PROMPT 1:
Answer these questions about the passage on YouTube's drug rule, one per line:
(a) Which newspaper reported on the salvia videos?
(b) To which plant family does the passage say salvia belongs?
(c) What does the ban on "underage drinking" suggest about of-age drinking?

-*-*-

Take the recently popular videos about the drug salvia, which the New York Times reported on last week -- and which the tech-gossip blog Valleywag suggested might be purged under the new rule. They’re a good example of an enforcement gray area. The hallucinogenic herb is still legal in most of the United States, and its effects have not yet been thoroughly studied, let alone proved harmful. As such, it’s not clear who decides whether smoking this mint-family plant counts as “drug abuse” or just use. And YouTube won’t say.

The case with booze is fuzzy too. The prohibition of “underage drinking” suggests that of-age drinking is acceptable, no matter how abuse-like that drinking looks. OK. But alcohol is a drug, so that means YouTube does not necessarily consider drinking “drug abuse.” Slippery slope?

-*-*-

PROMPT 2: In the rows, switch "Given" to "Request" across the stretch from the line containing "This screenshot has height=733, width=1449." through the line containing "(x=12, y=11)". Return only those lines, with nothing else changed.

DATASET:

-*-*-

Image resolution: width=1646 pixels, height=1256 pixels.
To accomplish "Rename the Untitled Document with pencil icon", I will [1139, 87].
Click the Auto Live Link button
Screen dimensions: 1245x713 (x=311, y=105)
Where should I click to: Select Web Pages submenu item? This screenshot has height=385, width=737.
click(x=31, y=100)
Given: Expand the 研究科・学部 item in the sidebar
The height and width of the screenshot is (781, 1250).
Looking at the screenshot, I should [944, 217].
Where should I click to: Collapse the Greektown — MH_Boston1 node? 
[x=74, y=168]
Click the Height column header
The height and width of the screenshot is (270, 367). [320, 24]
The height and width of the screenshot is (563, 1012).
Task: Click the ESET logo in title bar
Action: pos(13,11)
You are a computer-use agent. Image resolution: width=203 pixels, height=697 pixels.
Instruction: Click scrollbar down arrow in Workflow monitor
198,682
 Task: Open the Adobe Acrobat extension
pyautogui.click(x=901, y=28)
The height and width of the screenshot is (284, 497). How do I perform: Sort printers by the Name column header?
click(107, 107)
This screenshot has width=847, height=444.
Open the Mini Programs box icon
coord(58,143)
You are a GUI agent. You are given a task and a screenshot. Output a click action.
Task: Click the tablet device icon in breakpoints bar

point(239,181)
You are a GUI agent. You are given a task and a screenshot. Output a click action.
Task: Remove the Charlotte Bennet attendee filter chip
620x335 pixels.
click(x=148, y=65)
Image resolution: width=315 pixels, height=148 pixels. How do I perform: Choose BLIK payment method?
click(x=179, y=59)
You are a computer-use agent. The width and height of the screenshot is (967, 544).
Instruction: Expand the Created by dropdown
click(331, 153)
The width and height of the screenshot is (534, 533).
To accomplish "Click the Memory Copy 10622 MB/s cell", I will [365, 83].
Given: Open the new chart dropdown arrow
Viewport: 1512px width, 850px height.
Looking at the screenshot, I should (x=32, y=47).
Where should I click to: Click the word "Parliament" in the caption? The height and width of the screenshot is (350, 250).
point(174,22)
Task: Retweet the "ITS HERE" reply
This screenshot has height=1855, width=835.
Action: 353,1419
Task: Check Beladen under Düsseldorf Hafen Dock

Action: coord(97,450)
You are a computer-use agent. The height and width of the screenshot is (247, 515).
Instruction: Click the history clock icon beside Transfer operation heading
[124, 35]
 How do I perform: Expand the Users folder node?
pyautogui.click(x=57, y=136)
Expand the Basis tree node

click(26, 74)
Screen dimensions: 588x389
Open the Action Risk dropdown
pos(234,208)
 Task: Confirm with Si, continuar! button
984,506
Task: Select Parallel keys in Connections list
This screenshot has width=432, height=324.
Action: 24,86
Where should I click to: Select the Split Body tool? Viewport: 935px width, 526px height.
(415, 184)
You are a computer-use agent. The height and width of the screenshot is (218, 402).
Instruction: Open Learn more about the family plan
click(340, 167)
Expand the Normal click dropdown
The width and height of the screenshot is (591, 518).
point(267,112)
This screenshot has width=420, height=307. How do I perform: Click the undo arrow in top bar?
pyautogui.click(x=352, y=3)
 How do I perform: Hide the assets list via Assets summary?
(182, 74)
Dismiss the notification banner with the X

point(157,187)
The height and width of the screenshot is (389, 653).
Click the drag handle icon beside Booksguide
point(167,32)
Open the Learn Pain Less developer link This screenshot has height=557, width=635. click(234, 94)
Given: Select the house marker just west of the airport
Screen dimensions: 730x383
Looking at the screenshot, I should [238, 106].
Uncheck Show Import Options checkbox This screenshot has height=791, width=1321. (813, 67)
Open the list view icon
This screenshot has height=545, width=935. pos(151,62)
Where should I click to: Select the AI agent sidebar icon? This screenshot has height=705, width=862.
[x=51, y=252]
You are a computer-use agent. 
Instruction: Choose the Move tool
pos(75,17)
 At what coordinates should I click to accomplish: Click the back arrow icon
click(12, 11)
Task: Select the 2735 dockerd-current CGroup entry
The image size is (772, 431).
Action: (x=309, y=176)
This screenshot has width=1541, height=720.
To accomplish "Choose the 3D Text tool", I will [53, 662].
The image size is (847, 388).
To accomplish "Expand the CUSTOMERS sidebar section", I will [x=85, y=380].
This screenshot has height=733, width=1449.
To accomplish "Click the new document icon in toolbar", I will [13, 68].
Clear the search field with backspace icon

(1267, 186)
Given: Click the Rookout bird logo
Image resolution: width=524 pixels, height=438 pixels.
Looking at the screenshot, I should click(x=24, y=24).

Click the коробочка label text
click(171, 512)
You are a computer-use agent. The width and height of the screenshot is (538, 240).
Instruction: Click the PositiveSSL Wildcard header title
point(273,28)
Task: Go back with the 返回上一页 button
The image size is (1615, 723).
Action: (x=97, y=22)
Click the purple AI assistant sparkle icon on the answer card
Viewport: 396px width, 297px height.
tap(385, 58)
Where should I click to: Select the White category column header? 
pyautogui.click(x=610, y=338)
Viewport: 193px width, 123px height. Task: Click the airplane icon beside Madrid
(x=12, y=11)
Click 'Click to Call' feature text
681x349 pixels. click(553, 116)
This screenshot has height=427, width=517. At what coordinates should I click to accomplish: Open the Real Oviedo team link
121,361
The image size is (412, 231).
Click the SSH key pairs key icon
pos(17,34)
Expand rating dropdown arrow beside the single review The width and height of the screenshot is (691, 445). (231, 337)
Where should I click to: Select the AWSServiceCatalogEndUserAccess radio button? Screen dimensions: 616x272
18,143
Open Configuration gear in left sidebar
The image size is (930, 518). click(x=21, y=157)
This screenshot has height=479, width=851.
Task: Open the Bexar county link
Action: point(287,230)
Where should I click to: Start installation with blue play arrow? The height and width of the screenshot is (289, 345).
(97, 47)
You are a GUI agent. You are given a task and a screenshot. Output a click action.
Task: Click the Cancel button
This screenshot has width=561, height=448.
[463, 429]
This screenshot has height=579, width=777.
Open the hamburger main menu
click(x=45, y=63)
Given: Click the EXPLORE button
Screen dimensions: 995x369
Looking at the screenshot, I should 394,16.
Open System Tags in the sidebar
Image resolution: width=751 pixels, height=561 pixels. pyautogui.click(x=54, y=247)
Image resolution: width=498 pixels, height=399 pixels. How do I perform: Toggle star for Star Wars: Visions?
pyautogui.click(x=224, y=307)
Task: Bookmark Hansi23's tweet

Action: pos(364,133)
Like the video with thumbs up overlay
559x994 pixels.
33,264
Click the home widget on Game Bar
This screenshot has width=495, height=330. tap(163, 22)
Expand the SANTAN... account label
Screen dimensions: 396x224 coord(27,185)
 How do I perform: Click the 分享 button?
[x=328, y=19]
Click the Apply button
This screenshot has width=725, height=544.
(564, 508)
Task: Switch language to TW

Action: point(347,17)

-*-*-

FINISHED ANSWER 1:
(a) The New York Times
(b) The mint family
(c) That of-age drinking is acceptable, no matter how abuse-like it looks

FINISHED ANSWER 2:
This screenshot has height=733, width=1449.
To accomplish "Click the new document icon in toolbar", I will [13, 68].
Clear the search field with backspace icon

(1267, 186)
Request: Click the Rookout bird logo
Image resolution: width=524 pixels, height=438 pixels.
Looking at the screenshot, I should click(x=24, y=24).

Click the коробочка label text
click(171, 512)
You are a computer-use agent. The width and height of the screenshot is (538, 240).
Instruction: Click the PositiveSSL Wildcard header title
point(273,28)
Task: Go back with the 返回上一页 button
The image size is (1615, 723).
Action: (x=97, y=22)
Click the purple AI assistant sparkle icon on the answer card
Viewport: 396px width, 297px height.
tap(385, 58)
Where should I click to: Select the White category column header? 
pyautogui.click(x=610, y=338)
Viewport: 193px width, 123px height. Task: Click the airplane icon beside Madrid
(x=12, y=11)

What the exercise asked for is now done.